### EXERCISE A
Retype the Jackie Curtis text word for word. Begin at the words "You have to eat" and stop after "in the bins.".
### EXERCISE B
List everything the Jackie Curtis text says you have to eat or drink.

### TEXT PASSAGE
═══
You have to eat a hundred jars of cold cream, eighty-seven tissues as well, and then you have to drink the urine of the hunchback from Equity. If you can pass that test, you must come up with enough money to join the swimming team at the Billy Rose Aquacade, write a short essay on “Why stardom means so much to me, and who the hell are you anyway?” Old fogies and chauffeurs will feel you up, tear your clothes right off your back, and humiliate you in front of six and a half usherettes who will be throwing lit kitchen matches at you furiously, while chanting an ancient primal growl and scream. But when you hear the audience loving and accepting the horseshit you present to them nightly, you’ll know you’re home free, champion of the flesh, and happy medium of the expression, and that’s when you’ll end up in the bins.

Ashes:

When can I start?

(END of excerpt.)

Chapter 4 – Antics

Jackie Curtis and Director Ron Link on the way to a party in 1974.
Photo © Craig Highberger

Leee Black Childers

In all the time I knew her, she never left the door without looking like Jackie Curtis. So you opened the door a crack, thinking it might be a mass murderer, an ax murderer, but instead you have this weird flaming creature, standing there covered with glitter with her hair all over the place, in clothes that are safety-pinned together. And one of her signature things, which I don’t even think she began doing it on purpose – all these runs in her stockings.
═══
### DATA SECTION
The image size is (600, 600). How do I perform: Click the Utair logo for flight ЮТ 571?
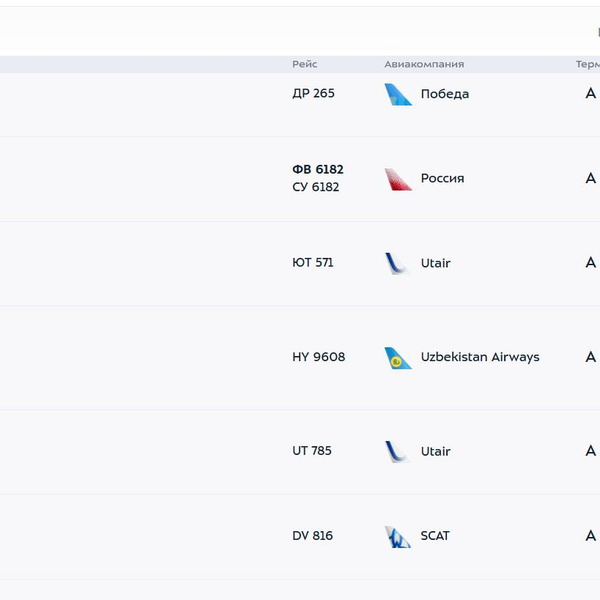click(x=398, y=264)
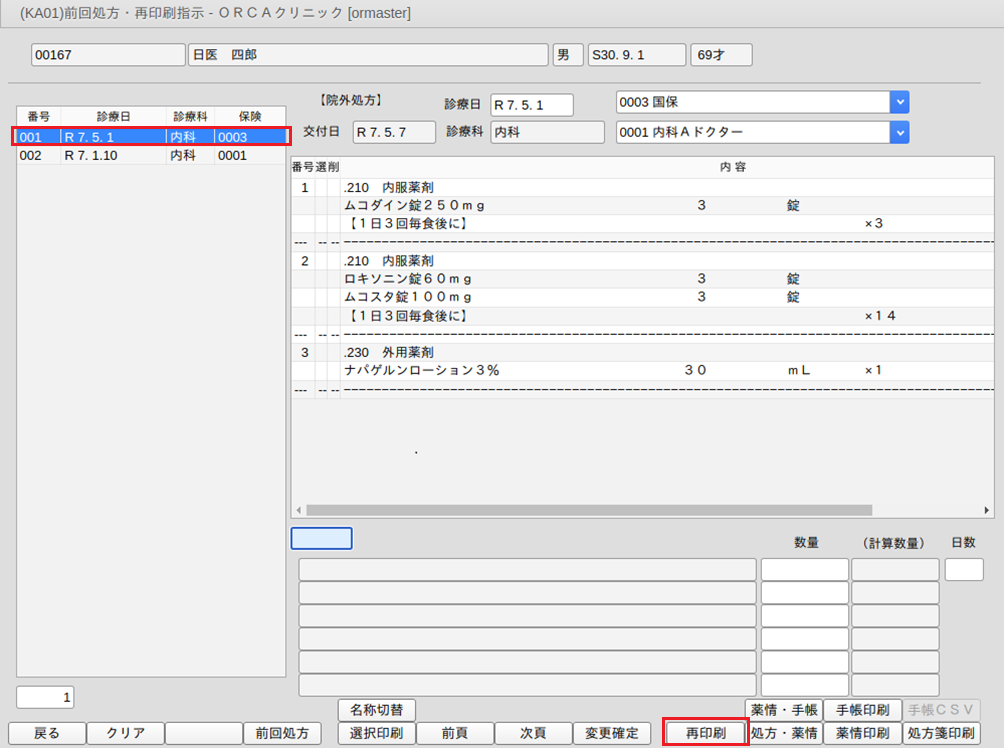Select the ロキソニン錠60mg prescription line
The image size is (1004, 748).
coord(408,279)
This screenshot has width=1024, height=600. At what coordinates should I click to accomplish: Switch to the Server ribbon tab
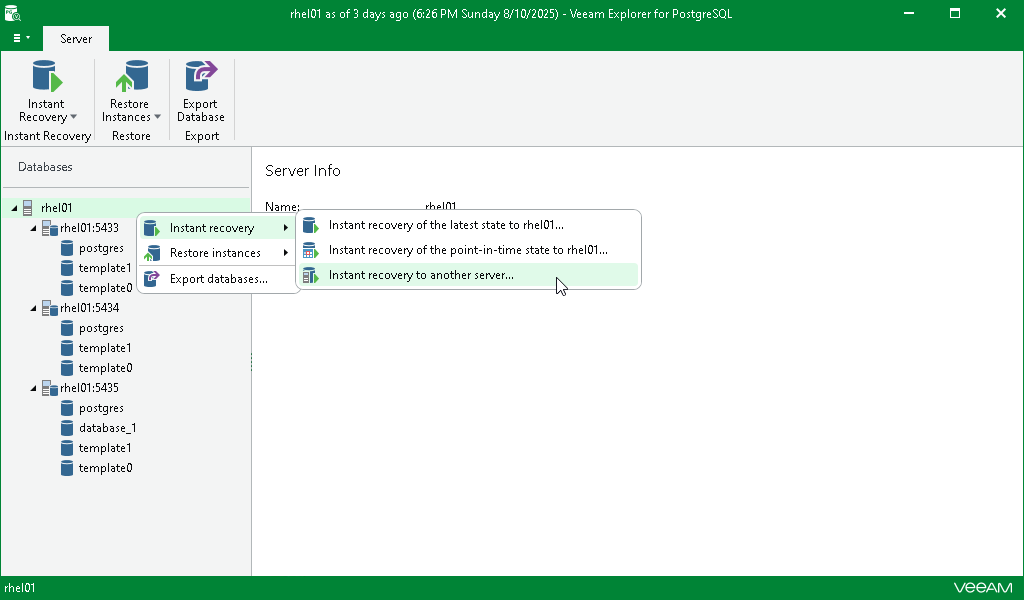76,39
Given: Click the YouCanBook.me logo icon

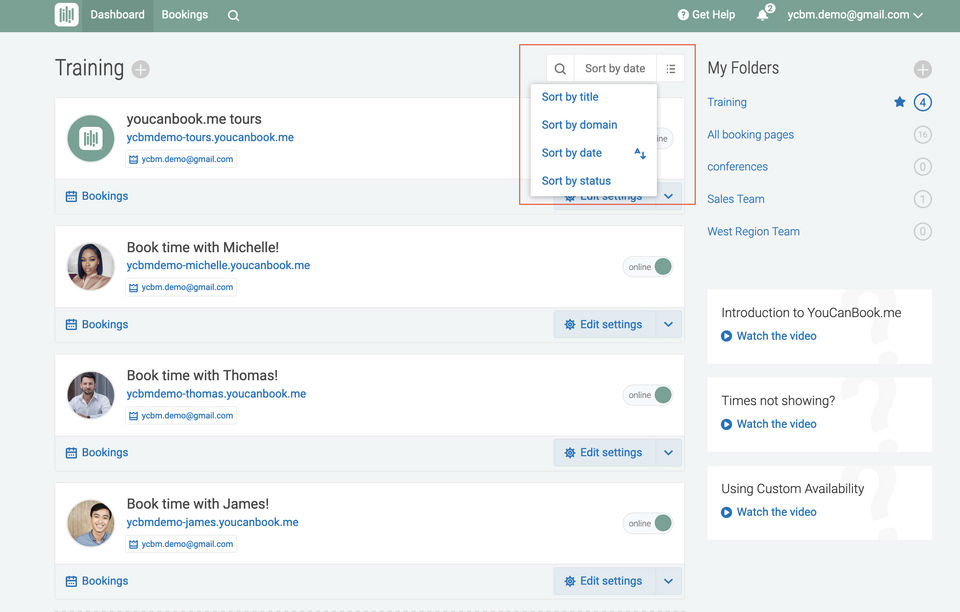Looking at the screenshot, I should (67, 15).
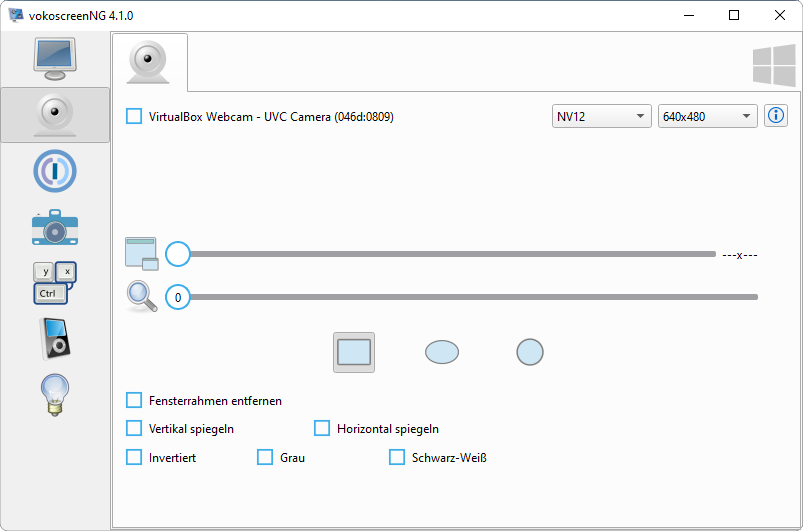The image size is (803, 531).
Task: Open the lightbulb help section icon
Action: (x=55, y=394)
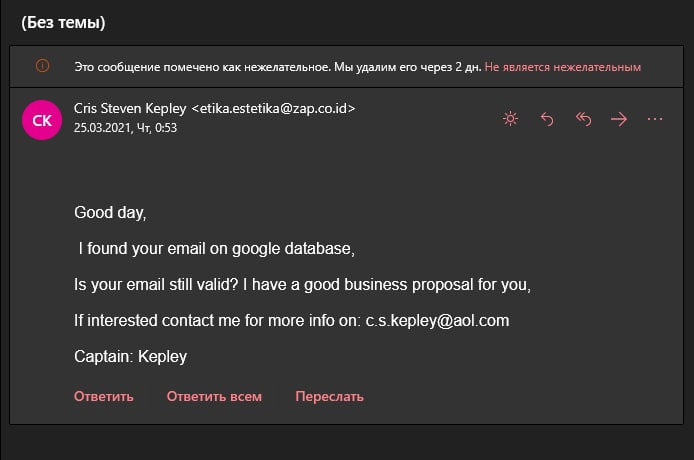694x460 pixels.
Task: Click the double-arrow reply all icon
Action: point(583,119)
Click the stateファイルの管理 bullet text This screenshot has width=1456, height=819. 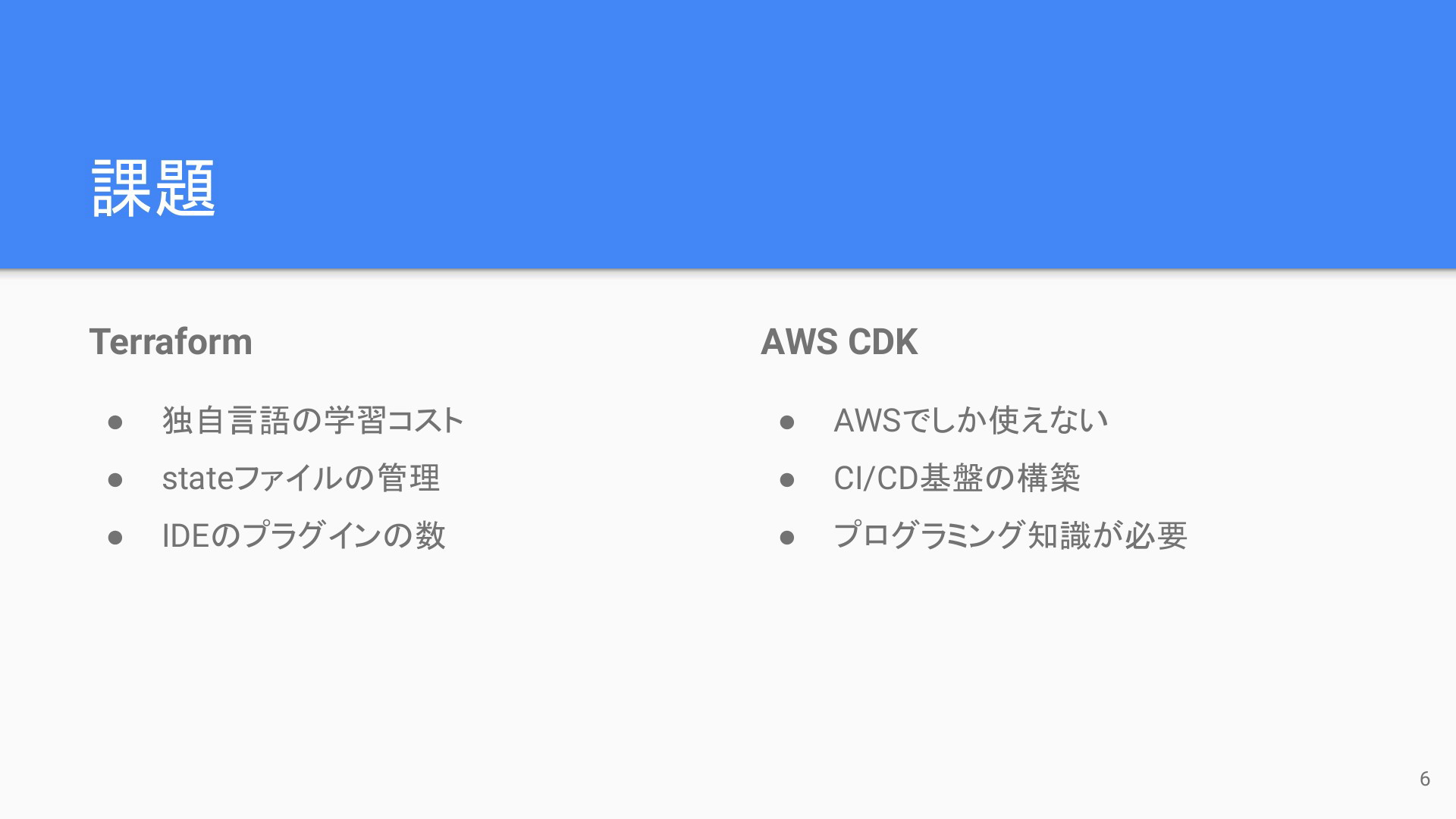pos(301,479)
═══
### ANSWER BOX A
You have to eat a hundred jars of cold cream, eighty-seven tissues as well, and then you have to drink the urine of the hunchback from Equity. If you can pass that test, you must come up with enough money to join the swimming team at the Billy Rose Aquacade, write a short essay on “Why stardom means so much to me, and who the hell are you anyway?” Old fogies and chauffeurs will feel you up, tear your clothes right off your back, and humiliate you in front of six and a half usherettes who will be throwing lit kitchen matches at you furiously, while chanting an ancient primal growl and scream. But when you hear the audience loving and accepting the horseshit you present to them nightly, you’ll know you’re home free, champion of the flesh, and happy medium of the expression, and that’s when you’ll end up in the bins.

### ANSWER BOX B
- a hundred jars of cold cream
- eighty-seven tissues
- the urine of the hunchback from Equity